What the exercise asks: Report, as a bare number, how many lines in the data contain "agent".

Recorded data
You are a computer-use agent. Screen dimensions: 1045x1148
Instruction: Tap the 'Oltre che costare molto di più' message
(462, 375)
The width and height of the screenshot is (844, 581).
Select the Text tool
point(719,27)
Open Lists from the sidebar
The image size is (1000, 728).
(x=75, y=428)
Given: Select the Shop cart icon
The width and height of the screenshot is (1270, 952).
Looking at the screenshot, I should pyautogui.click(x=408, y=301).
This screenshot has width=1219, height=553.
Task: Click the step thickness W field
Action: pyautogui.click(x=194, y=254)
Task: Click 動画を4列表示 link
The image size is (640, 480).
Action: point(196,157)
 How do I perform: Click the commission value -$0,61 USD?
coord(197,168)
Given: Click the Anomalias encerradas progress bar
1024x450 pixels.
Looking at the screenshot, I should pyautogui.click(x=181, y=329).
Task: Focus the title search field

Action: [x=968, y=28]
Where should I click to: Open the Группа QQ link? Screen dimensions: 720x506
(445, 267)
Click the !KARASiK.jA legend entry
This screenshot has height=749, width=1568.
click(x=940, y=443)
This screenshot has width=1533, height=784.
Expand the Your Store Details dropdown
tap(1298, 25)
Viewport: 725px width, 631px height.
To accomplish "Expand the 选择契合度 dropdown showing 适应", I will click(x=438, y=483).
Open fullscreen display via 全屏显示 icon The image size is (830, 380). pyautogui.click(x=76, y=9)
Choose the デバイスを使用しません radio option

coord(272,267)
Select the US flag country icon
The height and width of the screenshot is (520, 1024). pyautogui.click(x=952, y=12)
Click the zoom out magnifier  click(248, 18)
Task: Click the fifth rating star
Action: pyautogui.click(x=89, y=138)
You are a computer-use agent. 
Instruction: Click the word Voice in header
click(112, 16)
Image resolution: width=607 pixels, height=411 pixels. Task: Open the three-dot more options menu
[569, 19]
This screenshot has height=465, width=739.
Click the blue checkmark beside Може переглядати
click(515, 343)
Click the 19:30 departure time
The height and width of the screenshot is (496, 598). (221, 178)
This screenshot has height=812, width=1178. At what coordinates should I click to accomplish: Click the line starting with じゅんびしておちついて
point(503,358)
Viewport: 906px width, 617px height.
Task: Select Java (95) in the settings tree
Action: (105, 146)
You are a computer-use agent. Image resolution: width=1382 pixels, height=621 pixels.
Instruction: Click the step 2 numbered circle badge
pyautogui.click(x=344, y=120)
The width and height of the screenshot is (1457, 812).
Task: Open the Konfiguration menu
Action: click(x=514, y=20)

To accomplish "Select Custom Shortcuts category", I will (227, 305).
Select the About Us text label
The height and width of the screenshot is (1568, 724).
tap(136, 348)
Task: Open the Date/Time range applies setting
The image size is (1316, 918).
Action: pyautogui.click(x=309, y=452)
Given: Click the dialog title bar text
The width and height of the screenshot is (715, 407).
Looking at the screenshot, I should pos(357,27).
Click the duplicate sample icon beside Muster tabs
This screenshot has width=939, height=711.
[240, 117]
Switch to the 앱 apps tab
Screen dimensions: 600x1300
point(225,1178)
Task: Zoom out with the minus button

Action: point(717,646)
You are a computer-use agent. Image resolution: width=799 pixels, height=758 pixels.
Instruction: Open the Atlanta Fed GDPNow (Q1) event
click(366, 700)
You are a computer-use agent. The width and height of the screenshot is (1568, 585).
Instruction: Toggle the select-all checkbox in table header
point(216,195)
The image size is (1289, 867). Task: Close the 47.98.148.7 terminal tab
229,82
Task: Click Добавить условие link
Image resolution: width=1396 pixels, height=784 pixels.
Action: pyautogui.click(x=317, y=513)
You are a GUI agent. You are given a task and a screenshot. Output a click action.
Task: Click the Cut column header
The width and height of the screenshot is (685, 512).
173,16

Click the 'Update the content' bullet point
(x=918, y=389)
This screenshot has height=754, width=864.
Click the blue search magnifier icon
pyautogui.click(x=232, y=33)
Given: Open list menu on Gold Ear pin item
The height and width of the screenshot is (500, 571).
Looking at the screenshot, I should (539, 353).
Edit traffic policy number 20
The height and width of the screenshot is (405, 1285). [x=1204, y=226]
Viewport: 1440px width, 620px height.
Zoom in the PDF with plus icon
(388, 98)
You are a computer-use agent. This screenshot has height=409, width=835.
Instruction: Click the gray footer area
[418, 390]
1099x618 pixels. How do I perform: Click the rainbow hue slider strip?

Result for this exercise: 7